====== Excerpt to read

The present invention relates to the use of low-molecular-weight heparins for the prevention and treatment of trauma of the central nervous system and in particular of spinal, cranial or craniospinal trauma.
The invention also relates to the use of low-molecular-weight heparins for the preparation of a medicament for the prevention and treatment of trauma of the central nervous system and in particular of spinal, cranial or craniospinal trauma.
Standard heparin is a sulphated polysaccharide having an average molecular weight of 12,000-15,000 daltons which is isolated from bovine, ovine and porcine intestinal mucous membranes. Heparin is clinically used for the prevention and treatment of thromboembolic disorders but sometimes causes haemorrhages.
Over the past ten years, heparin has been gradually replaced by low-molecular-weight heparins which no longer exhibit or which exhibit to a lesser degree the disadvantage of causing bleeding and which now require only one injection per day instead of 2 to 3 injections per day for standard heparin. These low-molecular-weight heparins are prepared in particular by fractionation, controlled depolymerization of heparin or by chemical synthesis. They have an anti-Xa activity/anti-IIa activity ratio greater than 2.

============
====== Data provided

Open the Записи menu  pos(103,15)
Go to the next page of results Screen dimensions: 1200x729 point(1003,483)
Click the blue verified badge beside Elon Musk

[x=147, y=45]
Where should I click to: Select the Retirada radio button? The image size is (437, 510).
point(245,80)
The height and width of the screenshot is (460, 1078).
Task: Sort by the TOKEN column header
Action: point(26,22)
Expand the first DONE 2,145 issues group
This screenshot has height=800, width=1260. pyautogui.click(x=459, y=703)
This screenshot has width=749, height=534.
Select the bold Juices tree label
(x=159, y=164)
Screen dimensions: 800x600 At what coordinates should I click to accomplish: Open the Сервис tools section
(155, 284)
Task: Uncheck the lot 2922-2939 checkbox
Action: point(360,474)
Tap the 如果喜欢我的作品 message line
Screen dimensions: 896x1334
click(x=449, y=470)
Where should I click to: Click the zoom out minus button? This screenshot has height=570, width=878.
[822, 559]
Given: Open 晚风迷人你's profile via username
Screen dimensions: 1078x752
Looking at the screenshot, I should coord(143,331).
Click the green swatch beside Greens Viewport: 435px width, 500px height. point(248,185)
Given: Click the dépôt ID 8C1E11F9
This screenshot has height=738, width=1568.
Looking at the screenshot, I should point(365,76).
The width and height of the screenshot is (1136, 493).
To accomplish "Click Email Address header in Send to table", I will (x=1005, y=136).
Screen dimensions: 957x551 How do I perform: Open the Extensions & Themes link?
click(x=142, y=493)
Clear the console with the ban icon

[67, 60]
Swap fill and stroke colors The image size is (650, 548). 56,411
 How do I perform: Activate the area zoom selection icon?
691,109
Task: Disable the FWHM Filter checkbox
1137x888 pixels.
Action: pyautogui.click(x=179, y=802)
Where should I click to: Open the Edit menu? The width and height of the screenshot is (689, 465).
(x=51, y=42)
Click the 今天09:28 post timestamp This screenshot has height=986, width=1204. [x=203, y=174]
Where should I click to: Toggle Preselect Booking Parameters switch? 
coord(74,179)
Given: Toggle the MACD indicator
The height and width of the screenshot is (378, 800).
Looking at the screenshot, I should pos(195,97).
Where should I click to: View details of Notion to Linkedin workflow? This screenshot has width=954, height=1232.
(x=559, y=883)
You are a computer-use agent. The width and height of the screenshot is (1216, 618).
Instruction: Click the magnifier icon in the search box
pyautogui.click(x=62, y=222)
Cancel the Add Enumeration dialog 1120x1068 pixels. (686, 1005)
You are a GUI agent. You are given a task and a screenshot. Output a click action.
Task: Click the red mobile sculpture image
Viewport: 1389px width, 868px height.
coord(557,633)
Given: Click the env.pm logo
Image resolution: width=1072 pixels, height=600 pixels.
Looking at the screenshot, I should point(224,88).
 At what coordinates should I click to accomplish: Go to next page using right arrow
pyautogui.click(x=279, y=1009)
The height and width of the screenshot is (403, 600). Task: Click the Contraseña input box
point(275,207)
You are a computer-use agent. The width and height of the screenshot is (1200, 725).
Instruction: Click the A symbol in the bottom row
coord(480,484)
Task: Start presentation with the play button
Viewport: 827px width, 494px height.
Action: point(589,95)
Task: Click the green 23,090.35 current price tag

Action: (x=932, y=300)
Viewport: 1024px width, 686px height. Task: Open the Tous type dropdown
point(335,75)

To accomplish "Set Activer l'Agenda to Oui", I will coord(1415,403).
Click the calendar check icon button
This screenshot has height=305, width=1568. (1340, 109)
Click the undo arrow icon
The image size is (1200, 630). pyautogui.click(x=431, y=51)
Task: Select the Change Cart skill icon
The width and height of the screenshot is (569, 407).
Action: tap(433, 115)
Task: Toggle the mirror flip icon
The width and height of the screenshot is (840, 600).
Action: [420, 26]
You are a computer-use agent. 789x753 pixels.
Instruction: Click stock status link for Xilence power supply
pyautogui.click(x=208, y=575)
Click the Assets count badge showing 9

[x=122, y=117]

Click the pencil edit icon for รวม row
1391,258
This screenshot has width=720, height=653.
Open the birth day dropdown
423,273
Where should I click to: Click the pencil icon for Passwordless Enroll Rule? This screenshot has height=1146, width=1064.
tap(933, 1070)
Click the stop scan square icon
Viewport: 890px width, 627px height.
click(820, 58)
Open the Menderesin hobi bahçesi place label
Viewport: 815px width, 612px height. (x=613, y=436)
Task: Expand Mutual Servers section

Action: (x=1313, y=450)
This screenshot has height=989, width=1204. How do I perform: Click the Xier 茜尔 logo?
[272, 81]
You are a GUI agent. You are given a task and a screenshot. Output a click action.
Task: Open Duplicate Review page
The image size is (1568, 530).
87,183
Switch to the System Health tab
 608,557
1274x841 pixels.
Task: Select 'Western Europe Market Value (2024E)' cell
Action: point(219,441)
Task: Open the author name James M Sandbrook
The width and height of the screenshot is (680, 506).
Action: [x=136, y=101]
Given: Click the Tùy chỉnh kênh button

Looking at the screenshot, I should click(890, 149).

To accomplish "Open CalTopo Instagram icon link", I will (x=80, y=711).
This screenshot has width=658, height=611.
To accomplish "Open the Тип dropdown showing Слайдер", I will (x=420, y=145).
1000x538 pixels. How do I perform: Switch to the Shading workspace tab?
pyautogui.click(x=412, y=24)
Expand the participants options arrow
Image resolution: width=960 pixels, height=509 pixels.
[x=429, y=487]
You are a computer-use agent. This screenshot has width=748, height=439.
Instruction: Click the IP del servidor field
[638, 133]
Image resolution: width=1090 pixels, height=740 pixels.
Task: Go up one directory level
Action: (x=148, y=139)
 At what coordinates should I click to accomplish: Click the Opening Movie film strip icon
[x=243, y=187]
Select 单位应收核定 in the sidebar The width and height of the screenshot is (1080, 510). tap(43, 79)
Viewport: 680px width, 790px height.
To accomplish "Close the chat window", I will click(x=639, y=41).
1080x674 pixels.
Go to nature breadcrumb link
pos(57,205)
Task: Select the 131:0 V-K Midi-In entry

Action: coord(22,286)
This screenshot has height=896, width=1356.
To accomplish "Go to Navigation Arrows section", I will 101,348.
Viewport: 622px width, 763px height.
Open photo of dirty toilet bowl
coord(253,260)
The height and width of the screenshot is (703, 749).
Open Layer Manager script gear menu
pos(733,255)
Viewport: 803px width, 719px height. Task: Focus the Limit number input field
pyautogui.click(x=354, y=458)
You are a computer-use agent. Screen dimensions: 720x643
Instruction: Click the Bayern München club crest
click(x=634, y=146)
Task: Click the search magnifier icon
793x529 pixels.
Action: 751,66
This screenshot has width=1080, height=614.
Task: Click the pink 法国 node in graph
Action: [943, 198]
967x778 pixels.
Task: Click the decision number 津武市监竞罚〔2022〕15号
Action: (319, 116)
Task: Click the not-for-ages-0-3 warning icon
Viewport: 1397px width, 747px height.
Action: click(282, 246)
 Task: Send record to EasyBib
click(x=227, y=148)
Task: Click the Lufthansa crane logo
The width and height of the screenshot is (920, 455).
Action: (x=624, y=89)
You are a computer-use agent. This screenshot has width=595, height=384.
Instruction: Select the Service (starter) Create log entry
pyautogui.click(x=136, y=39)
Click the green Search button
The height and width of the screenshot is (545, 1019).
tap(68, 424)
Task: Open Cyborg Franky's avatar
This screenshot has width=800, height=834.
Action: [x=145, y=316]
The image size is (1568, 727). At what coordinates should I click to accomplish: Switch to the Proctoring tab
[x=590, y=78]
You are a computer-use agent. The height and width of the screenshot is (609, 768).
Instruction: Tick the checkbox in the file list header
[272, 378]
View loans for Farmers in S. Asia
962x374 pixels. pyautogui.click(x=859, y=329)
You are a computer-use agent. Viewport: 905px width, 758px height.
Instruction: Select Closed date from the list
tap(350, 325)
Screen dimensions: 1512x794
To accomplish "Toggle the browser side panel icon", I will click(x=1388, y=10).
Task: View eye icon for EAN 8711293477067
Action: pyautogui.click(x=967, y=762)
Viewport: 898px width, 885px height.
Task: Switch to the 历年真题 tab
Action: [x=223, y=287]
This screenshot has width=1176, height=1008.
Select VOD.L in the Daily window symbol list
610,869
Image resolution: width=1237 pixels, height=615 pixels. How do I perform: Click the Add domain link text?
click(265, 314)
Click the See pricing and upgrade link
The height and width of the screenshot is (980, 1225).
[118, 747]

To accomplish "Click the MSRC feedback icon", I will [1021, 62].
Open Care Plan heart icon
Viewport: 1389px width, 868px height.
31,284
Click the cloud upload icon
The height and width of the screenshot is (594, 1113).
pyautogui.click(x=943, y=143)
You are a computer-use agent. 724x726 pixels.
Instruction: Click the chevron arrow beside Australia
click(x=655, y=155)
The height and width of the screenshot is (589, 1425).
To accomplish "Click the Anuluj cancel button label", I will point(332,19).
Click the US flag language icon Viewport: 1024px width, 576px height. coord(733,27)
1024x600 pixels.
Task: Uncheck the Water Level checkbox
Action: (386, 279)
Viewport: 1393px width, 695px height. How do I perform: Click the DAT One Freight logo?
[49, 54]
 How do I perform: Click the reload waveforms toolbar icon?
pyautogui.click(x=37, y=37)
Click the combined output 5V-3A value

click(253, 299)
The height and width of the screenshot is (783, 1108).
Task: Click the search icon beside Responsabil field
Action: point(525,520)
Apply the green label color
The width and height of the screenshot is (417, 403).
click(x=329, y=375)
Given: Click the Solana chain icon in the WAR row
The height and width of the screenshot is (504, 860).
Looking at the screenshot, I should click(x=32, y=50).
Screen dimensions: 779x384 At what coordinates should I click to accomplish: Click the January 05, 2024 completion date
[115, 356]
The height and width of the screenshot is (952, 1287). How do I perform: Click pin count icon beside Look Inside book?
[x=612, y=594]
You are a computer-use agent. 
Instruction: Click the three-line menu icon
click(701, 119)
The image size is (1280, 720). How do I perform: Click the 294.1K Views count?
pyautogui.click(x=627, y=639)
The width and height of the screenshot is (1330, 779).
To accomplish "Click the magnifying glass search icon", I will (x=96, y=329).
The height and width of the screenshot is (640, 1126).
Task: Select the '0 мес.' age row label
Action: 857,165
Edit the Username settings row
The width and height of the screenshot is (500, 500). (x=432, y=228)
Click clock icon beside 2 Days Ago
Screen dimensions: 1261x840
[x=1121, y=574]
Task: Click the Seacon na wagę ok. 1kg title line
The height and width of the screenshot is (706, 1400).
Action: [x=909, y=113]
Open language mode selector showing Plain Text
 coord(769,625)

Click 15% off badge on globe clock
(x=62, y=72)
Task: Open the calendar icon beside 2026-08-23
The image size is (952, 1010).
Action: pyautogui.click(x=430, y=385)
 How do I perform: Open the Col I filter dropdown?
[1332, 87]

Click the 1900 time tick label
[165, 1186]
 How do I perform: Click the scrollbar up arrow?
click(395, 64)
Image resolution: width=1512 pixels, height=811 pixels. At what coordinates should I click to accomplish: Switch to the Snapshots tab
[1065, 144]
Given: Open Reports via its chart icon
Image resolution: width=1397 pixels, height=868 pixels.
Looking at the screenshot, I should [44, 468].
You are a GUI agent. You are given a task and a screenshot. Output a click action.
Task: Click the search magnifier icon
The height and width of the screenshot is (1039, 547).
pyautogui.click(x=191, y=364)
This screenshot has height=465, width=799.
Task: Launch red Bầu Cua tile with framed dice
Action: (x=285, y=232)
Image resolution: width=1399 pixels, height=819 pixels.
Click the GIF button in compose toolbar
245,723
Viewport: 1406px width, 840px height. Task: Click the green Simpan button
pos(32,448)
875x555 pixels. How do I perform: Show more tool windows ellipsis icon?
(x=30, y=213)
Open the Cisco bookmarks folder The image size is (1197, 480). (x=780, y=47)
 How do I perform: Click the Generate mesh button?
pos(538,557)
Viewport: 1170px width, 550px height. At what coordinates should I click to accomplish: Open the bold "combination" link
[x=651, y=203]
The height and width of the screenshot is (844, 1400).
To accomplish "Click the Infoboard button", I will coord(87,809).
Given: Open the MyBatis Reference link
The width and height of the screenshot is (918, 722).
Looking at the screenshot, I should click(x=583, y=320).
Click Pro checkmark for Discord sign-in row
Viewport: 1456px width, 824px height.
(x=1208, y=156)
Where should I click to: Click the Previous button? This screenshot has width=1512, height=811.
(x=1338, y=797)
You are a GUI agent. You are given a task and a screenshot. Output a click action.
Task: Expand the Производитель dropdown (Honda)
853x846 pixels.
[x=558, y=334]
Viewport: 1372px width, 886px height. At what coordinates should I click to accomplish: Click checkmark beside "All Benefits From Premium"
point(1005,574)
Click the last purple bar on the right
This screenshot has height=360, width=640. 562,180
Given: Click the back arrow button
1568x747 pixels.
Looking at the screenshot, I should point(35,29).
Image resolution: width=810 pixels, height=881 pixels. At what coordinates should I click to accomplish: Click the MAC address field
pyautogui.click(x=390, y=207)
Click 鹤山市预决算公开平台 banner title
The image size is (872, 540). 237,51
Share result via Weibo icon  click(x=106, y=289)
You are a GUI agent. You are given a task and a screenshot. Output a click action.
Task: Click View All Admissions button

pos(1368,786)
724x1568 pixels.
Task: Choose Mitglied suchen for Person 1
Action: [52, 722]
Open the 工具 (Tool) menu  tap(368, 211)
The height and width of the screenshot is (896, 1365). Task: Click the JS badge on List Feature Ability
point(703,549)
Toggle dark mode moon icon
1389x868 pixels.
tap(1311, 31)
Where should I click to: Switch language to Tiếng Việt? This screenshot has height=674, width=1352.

============

● **Exercise details**:
Can you continue the patent text on low-molecular-weight heparins for central nervous system trauma, picking up after its final sentence? You can ignore the rows.

● **Result of this task**:
It has now been found that low-molecular-weight heparins reduce the size of the trauma of the central nervous system and in particular of spinal, cranial or craniospinal trauma.
Traumas of the central nervous system (SNC trauma or neurotrauma) relate to trauma of the brain (cerebral trauma) and traumas of the spinal cord (medullary trauma). They are the consequence of a shock at the level of the central nervous system (car, motorbike, skiing or swimming-pool accident and the like) which is often but not always accompanied by fractures. The consequences of these traumas are neurological disorders such as epilepsy, impairment of consciousness, motor problems, amnesia, aggressiveness and psychoaffective deficiency.